ID:1321849
 
I've found that when my game becomes a little bit bogged down the first thing to go is Mouse Procs (even though everything else works without any delay), is there a way to stop this..?

The cause of the lag is some AI, for which the background setting is active. Also, the lag is actually pretty negligible (you can still move and do other commands, the only thing that becomes unresponsive is mouse procs, as if their priority is just not existent).

I've even tested it by switching the functionality of mouse procs on and off with a verb (normally MouseDown() would fire; I have a toggle that instead just makes it print out "You've fired" and it even visibly lags while printing it out, that is it'll print out "You've" and then with about a 2 second delay it'll finally print "fired" whereas all other parts of the game go on without delay.
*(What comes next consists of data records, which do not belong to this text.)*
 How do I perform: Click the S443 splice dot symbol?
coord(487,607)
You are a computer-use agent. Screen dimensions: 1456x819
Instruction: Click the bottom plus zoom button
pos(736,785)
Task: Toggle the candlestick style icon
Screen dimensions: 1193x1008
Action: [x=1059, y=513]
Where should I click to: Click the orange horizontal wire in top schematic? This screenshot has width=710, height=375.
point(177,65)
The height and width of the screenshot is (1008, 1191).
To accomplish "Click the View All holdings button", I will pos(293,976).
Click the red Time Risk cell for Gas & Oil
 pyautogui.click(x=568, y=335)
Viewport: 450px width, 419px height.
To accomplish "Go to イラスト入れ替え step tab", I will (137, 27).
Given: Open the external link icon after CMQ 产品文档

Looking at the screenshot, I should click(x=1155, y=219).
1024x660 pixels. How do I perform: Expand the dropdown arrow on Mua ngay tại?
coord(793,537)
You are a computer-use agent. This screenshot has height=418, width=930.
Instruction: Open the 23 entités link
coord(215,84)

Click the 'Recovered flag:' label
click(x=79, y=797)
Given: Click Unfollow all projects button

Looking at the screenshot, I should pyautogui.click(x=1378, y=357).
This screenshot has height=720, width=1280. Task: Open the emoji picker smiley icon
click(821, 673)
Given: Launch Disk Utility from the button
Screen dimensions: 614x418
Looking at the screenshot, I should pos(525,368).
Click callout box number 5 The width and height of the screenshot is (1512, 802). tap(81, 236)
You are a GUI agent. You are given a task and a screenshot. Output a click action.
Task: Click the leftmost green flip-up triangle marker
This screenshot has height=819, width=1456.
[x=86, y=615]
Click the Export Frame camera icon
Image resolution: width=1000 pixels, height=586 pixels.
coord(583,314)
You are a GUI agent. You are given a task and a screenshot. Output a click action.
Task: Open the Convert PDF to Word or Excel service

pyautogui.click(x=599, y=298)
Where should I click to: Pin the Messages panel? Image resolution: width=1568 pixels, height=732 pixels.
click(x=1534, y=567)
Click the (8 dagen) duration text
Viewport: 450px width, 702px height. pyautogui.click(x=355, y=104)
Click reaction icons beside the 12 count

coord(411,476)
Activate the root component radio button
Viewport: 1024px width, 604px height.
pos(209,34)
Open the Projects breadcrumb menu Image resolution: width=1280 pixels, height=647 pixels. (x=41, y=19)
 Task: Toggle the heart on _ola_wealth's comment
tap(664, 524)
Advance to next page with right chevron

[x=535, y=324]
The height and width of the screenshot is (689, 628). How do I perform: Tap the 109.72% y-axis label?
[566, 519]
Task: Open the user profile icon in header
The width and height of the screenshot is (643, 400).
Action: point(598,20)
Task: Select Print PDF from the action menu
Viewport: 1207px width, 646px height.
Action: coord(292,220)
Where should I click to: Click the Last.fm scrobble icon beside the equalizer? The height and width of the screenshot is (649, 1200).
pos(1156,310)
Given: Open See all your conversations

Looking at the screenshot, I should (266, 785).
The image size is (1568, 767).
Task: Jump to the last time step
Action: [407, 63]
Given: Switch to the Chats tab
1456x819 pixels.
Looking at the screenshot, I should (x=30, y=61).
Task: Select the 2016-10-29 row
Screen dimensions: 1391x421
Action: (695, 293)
I understand that this is a performance issue (probably caused by crappy inefficient AI; that's only temporary though) however, the world.cpu doesn't even reach that high.. it gets to like 15, and even the actual dreamseeker.exe entry in the Task Manager shows that it's only using like 15% CPU, the game itself doesn't visibly lag, just mouse procs. Is there any way I can jack up their priority?
There are a few feature requests for this, even bug report somewhere. This is indeed annoying.
Make sure to test by running your game with Daemon and logging in with a separate seeker instance. This is because currently when you test a game using Run in Dream Maker, the server and the client are on the same thread.
Is this happening in networked games or only when running the client-server (dreamseeker.exe) version? Because the client-server is single-threaded, it tends to get bogged down and won't be as efficient as running the two programs on separate threads. We are working on multithreading support for a future version though.
It's not just the client/server combination, if I recall correctly. When the client itself becomes bogged down, keyboard input takes priority over mouse input, it seems. While that seems like something the programmer should be dealing with by not overloading the client, the Rich Text control is awful enough by itself to slow the client down with just a wordy conversation.
If you can get us a demo of this and file a bug, that would help. I haven't seen the client itself bog down, but have plenty of examples of the client-server. I'm looking at multithreading that right now but it's proving to be a pain in the ass as expected with 15-year old code.
I actually can't duplicate it and send it now... I've... reduced the lag on my end.
As far as what I was saying, I may be able to write something up, as far as the slowing down the client with the Rich Text output goes. As far as unresponsiveness with the mouse in that situation, I've never been able to reliably reproduce it. But I mean, this was over two years ago. I'll give it a go on Monday when I'm off of work.